PROBLEM DESCRIPTION:
Pull out every line in the data that has the string "computer" in it.

INPUT DATA:
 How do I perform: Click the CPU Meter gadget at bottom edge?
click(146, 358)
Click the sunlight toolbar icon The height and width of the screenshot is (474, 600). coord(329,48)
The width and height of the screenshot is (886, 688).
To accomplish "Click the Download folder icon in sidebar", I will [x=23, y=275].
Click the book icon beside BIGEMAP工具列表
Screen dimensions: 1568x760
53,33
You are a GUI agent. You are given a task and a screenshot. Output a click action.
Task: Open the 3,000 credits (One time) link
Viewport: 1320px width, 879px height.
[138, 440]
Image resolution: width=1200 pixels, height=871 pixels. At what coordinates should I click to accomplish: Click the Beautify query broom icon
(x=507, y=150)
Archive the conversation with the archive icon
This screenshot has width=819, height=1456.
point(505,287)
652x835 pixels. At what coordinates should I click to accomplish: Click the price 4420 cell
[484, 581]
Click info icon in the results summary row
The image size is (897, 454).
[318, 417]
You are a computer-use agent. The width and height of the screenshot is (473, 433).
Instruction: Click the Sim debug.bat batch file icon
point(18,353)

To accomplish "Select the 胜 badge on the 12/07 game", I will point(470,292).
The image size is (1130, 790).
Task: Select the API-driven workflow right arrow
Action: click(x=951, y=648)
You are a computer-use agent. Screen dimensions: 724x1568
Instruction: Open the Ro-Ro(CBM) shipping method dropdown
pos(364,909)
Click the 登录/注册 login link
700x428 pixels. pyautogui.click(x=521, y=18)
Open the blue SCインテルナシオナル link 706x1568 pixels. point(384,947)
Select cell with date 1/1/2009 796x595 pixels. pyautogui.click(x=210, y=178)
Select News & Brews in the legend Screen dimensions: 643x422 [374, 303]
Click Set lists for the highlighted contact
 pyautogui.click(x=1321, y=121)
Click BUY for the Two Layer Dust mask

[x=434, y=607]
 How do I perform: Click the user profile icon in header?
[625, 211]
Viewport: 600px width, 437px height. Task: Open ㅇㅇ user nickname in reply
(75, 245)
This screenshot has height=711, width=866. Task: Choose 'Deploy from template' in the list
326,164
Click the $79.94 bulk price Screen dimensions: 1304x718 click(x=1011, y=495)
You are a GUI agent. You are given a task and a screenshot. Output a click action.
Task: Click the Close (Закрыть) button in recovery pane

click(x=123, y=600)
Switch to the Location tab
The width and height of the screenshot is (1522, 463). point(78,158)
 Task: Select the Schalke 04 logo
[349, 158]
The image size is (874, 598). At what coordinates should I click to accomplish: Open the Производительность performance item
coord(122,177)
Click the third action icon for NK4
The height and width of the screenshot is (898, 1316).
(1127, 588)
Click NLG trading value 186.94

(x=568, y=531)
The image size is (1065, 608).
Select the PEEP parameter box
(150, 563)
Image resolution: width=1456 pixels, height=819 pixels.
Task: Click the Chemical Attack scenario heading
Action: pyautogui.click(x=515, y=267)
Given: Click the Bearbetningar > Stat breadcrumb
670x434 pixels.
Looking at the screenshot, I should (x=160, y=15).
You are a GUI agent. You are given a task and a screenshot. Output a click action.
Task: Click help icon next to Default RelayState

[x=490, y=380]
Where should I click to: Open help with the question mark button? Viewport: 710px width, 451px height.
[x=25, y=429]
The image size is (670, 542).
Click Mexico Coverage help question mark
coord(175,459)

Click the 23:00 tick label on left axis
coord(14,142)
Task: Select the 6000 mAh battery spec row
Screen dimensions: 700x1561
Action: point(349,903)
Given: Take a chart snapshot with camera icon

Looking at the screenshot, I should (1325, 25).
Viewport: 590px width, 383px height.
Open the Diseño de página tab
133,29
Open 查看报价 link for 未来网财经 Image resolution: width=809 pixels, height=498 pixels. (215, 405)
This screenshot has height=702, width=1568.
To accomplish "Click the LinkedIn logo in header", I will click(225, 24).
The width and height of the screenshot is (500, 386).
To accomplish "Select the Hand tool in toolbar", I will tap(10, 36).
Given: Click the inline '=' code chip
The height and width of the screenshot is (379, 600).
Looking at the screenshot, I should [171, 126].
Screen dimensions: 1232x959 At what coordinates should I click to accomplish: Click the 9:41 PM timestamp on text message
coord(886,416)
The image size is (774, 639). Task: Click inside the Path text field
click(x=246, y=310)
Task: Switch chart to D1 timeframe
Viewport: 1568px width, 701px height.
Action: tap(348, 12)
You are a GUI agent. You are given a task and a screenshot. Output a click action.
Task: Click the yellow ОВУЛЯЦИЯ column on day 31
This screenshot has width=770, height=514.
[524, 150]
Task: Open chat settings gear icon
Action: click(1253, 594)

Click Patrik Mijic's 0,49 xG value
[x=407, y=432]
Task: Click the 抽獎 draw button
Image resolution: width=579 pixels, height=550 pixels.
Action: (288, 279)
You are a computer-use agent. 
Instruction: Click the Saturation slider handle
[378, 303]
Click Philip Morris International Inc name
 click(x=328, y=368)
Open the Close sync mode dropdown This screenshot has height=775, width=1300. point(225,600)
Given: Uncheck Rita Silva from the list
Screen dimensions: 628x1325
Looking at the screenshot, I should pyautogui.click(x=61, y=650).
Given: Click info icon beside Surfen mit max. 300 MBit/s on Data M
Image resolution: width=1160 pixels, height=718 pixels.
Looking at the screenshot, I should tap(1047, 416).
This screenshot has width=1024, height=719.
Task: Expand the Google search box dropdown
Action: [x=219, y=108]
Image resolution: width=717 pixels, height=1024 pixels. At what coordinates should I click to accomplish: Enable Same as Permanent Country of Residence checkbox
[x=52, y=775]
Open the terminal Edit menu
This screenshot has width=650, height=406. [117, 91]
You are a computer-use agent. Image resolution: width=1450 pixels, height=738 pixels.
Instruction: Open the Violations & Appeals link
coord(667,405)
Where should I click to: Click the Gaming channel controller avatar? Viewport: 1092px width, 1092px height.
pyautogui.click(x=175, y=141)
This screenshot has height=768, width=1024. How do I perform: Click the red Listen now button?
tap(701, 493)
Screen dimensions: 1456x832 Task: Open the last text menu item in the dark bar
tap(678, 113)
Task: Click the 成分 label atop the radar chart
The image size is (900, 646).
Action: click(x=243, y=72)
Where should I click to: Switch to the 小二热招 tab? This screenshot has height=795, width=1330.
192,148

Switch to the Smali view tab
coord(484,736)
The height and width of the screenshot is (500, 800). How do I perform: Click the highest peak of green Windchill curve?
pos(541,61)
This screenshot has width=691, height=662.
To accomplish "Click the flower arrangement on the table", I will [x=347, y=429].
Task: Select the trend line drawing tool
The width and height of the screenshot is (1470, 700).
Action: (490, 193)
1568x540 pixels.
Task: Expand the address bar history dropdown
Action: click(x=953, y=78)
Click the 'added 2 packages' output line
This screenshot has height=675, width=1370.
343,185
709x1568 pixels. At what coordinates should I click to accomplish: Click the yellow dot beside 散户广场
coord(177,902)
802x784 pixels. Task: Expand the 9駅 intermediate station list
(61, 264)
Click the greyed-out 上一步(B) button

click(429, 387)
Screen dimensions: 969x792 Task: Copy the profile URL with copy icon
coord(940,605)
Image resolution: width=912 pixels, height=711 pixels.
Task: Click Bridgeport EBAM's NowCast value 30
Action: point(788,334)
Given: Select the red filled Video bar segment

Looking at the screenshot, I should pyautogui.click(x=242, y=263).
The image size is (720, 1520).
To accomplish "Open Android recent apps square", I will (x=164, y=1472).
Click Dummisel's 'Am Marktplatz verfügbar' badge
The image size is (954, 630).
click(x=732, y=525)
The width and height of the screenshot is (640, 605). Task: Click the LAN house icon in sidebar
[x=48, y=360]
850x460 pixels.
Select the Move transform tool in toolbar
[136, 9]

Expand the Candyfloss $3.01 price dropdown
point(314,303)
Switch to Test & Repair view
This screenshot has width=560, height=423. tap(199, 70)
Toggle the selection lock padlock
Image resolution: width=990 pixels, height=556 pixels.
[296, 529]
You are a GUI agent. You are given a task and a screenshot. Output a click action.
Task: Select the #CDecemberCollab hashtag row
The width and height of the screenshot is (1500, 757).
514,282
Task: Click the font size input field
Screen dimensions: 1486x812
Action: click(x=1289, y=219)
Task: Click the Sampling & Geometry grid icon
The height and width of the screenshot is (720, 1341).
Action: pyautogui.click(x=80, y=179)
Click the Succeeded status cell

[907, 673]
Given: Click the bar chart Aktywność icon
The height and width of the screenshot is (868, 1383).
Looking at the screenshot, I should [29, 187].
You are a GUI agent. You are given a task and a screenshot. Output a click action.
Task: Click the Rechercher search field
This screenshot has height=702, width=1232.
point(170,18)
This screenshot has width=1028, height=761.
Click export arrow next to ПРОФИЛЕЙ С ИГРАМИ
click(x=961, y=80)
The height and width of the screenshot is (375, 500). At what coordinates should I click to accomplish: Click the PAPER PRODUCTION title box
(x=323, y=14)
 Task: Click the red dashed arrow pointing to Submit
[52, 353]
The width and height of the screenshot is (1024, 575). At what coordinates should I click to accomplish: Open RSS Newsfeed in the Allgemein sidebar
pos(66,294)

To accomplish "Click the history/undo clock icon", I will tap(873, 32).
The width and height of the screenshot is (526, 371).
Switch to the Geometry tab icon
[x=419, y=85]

YOUR RESPONSE:
You are a computer-use agent. The width and height of the screenshot is (473, 433).
You are a computer-use agent. Screen dimensions: 724x1568
You are a computer-use agent. 
You are a computer-use agent. Image resolution: width=1450 pixels, height=738 pixels.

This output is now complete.